Seems like a good way to go.

http://www.telescope...stronnexstar...

#23 JoeStarPR

JoeStarPR

    Sputnik

  • -----
  • Posts: 37
  • Joined: 08 Aug 2012

Posted 29 April 2013 - 01:10 PM

thank you all !. I think im going for the 8SE after all.

#24 jrbarnett

jrbarnett

    Eyepiece Hooligan

  • *****
  • Posts: 20320
  • Joined: 28 Feb 2006
  • Loc: Petaluma, CA

Posted 29 April 2013 - 02:00 PM

"I had an astrophysicist pick out my first scope and he chose a NexStar."

That's a little like saying you had an engineer who designs screens for LCD displays pick out your oil paints for you. :grin: Observational astronomy as a professional tool has been dead for almost a century. Amateur astronomy is an aesthetic pursuit. Modern astrophysics is all about theory, probes, data, experiments and articles. Unless the astro-physist in question is also a visual observer hobbyist, I would tend to put *less* weight in his opinion than the opinions of experienced, active visual observers.

That said, I don't think the Nexstar 8 SE is a bad choice. But it wouldn't be my first recommendation for a noob.

Regards,

Jim

#25 Paco_Grande

Paco_Grande

    Surveyor 1

  • *****
  • Posts: 1594
  • Joined: 14 Jul 2012
  • Loc: Banana Republic of California

Posted 29 April 2013 - 02:09 PM

"I had an astrophysicist pick out my first scope and he chose a NexStar."

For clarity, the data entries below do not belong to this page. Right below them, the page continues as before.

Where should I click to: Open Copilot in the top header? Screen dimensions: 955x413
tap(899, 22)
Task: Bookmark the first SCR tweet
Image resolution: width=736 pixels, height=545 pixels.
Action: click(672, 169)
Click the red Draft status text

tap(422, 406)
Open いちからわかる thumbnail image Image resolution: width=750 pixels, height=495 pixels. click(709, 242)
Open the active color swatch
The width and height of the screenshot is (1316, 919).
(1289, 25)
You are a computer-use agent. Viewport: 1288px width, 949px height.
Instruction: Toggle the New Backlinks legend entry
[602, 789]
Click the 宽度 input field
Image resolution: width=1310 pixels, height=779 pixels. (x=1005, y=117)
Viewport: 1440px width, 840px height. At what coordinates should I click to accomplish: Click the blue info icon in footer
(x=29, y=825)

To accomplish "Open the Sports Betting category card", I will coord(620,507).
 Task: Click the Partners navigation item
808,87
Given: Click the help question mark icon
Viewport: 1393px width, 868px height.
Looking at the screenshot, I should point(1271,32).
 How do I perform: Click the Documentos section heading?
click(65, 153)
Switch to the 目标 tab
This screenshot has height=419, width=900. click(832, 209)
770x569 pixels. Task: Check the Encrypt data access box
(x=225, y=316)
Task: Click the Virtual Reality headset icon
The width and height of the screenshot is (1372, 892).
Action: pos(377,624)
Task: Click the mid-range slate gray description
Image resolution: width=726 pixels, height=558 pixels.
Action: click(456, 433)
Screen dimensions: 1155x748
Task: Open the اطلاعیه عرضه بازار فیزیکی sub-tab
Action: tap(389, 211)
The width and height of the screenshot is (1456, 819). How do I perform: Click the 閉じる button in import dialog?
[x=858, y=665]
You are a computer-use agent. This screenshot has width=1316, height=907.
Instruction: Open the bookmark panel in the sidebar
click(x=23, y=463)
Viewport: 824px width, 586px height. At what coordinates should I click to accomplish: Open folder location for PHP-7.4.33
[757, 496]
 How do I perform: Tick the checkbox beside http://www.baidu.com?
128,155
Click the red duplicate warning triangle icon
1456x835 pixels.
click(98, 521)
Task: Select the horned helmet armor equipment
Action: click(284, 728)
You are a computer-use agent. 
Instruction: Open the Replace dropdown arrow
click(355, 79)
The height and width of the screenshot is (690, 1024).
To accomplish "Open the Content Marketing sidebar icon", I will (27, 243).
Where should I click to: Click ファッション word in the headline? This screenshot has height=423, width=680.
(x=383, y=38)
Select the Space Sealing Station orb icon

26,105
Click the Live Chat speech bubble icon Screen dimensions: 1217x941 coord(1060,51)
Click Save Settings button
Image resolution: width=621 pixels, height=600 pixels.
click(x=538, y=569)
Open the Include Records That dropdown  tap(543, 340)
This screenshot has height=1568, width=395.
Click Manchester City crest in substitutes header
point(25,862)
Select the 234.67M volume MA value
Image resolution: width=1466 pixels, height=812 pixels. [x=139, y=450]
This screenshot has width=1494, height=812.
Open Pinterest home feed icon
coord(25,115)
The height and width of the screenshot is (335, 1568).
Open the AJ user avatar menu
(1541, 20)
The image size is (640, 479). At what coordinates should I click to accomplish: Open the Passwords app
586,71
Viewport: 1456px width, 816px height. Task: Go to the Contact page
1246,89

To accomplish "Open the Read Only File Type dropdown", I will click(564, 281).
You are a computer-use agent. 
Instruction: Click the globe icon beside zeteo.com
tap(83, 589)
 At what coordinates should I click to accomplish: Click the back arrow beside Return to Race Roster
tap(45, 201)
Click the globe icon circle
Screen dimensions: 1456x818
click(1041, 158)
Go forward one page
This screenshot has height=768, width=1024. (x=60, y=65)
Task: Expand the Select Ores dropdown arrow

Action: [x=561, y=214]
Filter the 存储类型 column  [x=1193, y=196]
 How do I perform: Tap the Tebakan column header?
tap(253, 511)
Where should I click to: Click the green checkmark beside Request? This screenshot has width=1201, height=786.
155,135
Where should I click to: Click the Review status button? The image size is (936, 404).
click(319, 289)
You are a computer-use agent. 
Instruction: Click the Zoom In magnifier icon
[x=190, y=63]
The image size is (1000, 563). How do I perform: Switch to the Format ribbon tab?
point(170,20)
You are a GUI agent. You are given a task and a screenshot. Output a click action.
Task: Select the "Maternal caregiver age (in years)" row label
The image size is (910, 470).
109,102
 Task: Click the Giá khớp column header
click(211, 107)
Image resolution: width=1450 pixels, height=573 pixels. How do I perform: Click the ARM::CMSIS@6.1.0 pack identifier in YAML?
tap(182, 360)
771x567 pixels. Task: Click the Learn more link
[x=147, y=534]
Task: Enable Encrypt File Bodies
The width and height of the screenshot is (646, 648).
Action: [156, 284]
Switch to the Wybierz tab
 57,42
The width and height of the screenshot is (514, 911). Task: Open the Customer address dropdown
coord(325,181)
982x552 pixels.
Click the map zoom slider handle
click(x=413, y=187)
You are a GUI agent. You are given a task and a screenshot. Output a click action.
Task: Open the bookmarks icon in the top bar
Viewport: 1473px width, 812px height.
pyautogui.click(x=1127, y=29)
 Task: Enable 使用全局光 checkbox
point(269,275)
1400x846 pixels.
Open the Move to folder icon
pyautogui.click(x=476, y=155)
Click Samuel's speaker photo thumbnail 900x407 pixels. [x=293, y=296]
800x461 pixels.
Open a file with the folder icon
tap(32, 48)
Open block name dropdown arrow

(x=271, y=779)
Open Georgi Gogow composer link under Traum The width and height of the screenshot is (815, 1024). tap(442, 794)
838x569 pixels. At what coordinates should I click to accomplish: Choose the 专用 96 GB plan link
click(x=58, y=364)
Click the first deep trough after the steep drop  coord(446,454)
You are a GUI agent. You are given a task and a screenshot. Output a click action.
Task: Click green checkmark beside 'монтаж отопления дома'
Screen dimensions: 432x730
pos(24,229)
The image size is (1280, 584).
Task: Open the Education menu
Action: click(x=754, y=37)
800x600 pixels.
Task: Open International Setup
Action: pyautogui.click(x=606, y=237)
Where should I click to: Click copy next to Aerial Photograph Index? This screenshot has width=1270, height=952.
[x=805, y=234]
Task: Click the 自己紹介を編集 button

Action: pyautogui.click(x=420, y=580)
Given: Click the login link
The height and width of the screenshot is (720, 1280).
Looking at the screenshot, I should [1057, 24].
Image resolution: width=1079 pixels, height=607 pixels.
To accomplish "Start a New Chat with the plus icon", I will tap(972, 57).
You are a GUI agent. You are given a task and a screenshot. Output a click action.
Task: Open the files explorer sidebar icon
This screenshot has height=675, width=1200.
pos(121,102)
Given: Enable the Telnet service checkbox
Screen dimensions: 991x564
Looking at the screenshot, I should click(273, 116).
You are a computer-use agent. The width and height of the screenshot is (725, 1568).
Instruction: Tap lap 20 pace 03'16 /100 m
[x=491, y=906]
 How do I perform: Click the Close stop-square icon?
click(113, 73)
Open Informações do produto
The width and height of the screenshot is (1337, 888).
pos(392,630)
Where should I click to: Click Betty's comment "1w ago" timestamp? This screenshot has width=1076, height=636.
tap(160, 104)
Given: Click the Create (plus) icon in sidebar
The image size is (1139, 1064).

That's a little like saying you had an engineer who designs screens for LCD displays pick out your oil paints for you. :grin: Observational astronomy as a professional tool has been dead for almost a century. Amateur astronomy is an aesthetic pursuit. Modern astrophysics is all about theory, probes, data, experiments and articles. Unless the astro-physist in question is also a visual observer hobbyist, I would tend to put *less* weight in his opinion than the opinions of experienced, active visual observers.

That said, I don't think the Nexstar 8 SE is a bad choice. But it wouldn't be my first recommendation for a noob.

Regards,

Jim


Yeah, argument from authority can be fallacious. :D

The 8SE might not be the best noob scope but it is a scope he can grow into nicely without the hassles of handling a big GEM.

BTW, I'm taking up your 60mm observation challenge. I'm looking forward to it!